Testo di riferimento
Luciano De Crescenzo aveva inserito la scena nel film del 1984 tratto dal suo omonimo libro d'esordio del 1977, sottotitolo Napoli, amore e libertà. Titolo, e filosofia, a cui si ispira Luciano De Crescenzo. Storie d'amore e libertà, il libro curato da Titta Fiore e Federico Vacalebre che dopodomani sarà in edicola gratis (soltanto in Campania) con «Il Mattino»: a due anni dalla morte una raccolta di suoi articoli pubblicati da questo quotidiano impreziosita da contributi, tra gli altri di Renzo Arbore, Marisa Laurito e Alessandro Siani e da un inedito dedicato a Renato Carosone. 

Quella del cavalluccio è una citazione più o meno evidente del «Rashomon» di Kurosawa, dove si narra della innata capacità che l'uomo ha di mentire agli altri e anche a se stesso, cioè della consuetudine a costruirsi una verità falsa, magari di comodo, puramente immaginifica, per salvare la propria reputazione. De Crescenzo usò il calco per dire della qualità eccelsa che specie i napoletani hanno di autorappresentarsi a uso e consumo della convenienza. Di mettersi in scena e interpretare se stessi sul palco del teatro dell'esistenza. «Scusate, ma che è successo?»: ognuno azzarda una tesi, ciò che ritiene sia accaduto o quanto pensi sia dovuto succedere.

Obiettivo
Secondo il testo di riferimento, chi ha curato il libro «Luciano De Crescenzo. Storie d'amore e libertà»? Le voci che seguono costituiscono materiale a sé stante.

(Registro di ricerca degli elementi)
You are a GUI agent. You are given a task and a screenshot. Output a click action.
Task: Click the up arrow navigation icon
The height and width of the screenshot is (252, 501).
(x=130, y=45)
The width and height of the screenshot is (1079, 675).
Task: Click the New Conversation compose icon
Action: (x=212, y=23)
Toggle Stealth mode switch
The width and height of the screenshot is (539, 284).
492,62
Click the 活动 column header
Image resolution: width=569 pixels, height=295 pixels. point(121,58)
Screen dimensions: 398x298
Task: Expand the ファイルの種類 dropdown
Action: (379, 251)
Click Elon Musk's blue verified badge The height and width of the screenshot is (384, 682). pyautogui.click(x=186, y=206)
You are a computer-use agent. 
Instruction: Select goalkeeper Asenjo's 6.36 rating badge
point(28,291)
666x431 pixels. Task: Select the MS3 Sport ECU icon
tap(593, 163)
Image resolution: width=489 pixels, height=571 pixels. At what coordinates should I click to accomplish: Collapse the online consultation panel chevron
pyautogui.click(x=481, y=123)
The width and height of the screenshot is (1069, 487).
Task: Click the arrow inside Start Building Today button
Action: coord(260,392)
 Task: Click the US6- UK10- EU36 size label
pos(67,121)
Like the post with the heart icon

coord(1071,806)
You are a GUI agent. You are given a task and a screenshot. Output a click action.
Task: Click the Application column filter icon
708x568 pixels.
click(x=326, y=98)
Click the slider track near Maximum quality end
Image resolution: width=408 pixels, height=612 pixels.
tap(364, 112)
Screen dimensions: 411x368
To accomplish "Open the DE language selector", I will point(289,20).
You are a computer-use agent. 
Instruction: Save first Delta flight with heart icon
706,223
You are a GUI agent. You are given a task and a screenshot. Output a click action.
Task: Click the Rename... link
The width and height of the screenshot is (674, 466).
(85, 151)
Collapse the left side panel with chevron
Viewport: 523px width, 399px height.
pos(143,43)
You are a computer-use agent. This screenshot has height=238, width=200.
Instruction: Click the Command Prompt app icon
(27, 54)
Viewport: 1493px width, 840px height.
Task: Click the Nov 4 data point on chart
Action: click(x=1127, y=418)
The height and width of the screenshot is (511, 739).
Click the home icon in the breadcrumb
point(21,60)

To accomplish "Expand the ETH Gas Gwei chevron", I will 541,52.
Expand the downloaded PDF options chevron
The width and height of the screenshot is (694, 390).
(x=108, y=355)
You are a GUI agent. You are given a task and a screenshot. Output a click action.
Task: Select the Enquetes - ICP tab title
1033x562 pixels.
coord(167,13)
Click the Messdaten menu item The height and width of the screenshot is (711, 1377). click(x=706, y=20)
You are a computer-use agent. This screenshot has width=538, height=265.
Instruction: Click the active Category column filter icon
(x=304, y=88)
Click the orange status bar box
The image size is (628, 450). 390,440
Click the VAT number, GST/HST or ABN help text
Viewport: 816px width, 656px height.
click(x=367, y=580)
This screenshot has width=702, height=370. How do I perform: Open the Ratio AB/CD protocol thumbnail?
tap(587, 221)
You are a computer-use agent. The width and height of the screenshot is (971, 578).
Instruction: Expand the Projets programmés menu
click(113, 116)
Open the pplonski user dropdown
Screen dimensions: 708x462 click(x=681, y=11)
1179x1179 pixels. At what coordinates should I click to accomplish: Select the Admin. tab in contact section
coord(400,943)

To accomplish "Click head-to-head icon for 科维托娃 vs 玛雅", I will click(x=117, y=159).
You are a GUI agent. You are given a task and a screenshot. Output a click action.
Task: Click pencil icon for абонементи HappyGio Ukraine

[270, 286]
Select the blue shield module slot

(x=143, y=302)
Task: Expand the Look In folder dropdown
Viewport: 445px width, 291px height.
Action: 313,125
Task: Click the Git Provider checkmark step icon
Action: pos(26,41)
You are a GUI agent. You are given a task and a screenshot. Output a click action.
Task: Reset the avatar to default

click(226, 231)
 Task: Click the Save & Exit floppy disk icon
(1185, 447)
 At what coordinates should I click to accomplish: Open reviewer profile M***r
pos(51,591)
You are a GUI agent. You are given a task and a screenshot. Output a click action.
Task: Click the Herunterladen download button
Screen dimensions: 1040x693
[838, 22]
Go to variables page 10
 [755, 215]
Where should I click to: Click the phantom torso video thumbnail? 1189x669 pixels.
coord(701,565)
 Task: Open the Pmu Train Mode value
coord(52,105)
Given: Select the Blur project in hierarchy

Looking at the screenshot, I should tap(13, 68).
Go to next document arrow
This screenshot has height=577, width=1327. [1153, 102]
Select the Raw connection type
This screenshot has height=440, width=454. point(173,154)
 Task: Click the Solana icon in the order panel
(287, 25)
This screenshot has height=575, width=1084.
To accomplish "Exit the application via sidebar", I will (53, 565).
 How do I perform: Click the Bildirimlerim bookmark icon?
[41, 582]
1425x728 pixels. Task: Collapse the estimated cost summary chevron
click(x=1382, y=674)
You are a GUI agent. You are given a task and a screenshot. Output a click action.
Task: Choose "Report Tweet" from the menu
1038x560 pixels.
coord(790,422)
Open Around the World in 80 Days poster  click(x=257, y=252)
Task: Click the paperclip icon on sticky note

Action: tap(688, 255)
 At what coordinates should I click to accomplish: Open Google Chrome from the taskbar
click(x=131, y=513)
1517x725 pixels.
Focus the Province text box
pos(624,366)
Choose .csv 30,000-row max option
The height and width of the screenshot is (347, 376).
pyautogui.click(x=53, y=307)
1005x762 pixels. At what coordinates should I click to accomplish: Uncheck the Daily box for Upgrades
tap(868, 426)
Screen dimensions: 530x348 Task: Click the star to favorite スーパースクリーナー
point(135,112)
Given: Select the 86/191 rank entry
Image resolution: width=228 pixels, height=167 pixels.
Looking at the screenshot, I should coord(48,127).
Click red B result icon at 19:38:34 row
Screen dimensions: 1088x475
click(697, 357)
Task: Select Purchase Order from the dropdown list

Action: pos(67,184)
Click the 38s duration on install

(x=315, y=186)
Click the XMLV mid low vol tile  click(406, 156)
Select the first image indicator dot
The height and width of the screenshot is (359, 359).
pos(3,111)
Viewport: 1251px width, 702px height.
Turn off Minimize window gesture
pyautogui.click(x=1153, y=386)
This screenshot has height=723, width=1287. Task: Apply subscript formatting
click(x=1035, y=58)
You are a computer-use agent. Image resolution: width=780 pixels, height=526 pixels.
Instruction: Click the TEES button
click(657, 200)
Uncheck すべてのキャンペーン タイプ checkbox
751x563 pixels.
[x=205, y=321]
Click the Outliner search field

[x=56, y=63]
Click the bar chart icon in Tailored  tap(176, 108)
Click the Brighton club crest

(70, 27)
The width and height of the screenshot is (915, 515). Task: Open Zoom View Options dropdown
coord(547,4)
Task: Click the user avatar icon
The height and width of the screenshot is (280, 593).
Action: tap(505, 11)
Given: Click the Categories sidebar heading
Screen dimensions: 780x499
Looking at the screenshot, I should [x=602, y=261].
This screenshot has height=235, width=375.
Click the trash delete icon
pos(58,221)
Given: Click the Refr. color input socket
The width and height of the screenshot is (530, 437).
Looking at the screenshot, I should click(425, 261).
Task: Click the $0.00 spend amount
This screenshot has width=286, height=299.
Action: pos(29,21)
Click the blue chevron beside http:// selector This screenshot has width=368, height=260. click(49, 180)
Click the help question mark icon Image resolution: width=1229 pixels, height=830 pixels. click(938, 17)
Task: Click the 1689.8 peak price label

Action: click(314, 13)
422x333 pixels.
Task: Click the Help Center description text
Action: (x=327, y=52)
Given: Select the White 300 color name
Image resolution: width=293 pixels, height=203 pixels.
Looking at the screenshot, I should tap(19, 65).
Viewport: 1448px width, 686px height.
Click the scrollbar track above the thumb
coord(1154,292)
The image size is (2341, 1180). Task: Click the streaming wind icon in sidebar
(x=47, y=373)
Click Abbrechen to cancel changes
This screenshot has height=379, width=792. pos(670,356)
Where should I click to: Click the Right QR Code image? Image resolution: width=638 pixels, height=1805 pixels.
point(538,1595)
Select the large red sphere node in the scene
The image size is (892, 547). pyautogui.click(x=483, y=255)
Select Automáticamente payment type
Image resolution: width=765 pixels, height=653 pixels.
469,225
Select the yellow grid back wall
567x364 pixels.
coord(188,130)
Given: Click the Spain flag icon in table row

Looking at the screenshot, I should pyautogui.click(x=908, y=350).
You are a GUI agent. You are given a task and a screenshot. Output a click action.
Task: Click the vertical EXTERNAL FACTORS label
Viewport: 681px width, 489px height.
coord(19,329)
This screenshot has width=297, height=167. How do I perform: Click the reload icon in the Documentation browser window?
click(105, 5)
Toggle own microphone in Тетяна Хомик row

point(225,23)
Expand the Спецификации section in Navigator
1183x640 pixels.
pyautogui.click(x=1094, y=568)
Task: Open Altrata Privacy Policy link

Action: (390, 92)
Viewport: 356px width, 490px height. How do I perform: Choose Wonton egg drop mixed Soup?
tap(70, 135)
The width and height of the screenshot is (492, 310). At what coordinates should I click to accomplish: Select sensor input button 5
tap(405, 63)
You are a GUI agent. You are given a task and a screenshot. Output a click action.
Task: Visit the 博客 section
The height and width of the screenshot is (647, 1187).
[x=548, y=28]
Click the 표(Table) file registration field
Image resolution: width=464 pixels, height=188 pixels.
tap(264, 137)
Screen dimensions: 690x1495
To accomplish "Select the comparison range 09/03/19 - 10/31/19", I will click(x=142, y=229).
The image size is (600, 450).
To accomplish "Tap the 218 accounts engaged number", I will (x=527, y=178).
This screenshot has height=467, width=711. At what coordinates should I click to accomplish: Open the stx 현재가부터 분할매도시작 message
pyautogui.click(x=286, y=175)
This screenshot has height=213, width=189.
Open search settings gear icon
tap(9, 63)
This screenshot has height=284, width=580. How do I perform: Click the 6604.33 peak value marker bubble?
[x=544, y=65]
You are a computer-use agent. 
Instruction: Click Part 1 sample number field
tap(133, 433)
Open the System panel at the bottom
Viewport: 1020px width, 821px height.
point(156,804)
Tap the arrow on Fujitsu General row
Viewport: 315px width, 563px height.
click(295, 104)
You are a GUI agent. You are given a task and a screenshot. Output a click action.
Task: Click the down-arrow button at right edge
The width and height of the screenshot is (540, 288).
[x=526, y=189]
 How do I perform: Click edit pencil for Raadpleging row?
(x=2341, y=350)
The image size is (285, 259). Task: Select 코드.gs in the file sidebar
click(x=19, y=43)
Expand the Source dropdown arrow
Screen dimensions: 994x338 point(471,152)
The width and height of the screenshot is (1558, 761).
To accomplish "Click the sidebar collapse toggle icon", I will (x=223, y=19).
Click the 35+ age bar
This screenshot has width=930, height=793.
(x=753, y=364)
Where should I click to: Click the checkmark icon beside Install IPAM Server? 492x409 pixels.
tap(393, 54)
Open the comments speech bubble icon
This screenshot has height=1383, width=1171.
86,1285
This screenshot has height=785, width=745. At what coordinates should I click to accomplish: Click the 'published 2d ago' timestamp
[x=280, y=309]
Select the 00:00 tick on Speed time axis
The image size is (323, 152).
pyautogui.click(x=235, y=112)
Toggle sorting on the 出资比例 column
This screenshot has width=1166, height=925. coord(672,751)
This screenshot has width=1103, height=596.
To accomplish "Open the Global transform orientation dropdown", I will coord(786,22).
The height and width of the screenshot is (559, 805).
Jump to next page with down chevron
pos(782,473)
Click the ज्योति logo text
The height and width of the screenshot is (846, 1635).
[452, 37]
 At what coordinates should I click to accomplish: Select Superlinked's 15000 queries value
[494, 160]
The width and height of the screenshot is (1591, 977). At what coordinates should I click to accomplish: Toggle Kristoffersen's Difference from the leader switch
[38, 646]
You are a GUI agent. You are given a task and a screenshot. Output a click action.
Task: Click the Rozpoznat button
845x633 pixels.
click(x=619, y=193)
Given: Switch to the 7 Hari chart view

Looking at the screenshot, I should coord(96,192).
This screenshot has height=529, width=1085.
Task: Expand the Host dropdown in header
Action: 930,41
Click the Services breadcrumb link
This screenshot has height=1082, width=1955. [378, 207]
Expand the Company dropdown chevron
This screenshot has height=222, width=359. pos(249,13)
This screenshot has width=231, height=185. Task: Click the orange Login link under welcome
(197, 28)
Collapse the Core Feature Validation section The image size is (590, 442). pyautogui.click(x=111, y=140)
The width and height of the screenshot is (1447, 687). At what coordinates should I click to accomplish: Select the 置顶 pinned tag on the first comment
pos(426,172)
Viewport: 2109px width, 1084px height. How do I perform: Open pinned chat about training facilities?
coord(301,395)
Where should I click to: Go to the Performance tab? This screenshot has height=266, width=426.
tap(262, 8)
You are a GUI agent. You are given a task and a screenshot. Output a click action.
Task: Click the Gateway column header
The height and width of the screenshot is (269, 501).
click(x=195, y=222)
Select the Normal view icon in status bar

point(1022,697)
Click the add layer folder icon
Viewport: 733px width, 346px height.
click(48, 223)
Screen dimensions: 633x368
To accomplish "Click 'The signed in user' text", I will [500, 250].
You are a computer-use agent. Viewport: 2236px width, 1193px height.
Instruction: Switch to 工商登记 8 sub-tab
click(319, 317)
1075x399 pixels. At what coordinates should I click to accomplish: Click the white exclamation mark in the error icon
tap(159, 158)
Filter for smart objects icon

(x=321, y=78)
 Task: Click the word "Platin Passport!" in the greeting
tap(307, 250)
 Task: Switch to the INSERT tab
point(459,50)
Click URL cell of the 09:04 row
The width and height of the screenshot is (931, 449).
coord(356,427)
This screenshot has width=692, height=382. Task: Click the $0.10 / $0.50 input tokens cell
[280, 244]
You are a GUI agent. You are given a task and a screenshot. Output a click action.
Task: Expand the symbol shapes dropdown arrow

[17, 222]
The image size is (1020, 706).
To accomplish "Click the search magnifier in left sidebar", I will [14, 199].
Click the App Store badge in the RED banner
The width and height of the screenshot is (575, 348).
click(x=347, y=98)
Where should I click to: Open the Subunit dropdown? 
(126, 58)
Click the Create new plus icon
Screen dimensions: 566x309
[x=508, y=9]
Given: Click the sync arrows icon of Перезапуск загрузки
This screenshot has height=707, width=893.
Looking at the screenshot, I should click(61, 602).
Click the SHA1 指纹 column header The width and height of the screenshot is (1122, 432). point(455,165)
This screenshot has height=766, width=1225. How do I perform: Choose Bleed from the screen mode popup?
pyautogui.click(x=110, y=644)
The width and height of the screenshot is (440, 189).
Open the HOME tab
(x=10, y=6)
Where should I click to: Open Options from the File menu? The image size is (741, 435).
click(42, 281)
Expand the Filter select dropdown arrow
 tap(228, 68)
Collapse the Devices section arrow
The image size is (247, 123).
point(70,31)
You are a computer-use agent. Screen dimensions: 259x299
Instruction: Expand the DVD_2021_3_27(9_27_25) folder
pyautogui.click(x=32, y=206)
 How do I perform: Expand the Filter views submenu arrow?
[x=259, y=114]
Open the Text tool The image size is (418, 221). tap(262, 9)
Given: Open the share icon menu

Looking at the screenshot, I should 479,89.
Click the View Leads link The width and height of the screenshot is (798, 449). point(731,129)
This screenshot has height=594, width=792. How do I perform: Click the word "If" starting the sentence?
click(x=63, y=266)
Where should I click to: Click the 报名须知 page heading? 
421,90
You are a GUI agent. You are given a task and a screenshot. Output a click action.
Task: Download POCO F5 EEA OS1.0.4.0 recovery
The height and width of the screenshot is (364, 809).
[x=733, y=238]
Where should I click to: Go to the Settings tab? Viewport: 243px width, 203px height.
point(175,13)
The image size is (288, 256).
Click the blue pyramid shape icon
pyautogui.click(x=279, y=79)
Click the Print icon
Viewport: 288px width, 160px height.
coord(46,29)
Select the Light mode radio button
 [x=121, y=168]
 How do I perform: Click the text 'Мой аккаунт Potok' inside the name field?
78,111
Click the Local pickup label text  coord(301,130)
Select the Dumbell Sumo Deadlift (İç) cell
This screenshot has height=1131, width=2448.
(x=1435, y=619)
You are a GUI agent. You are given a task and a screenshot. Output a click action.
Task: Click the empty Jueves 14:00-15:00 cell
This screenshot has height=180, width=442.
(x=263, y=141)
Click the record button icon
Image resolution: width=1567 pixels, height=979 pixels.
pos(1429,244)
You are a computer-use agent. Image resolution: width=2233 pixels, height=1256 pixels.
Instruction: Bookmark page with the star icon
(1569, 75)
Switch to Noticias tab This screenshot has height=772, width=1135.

Soluzione
Titta Fiore e Federico Vacalebre.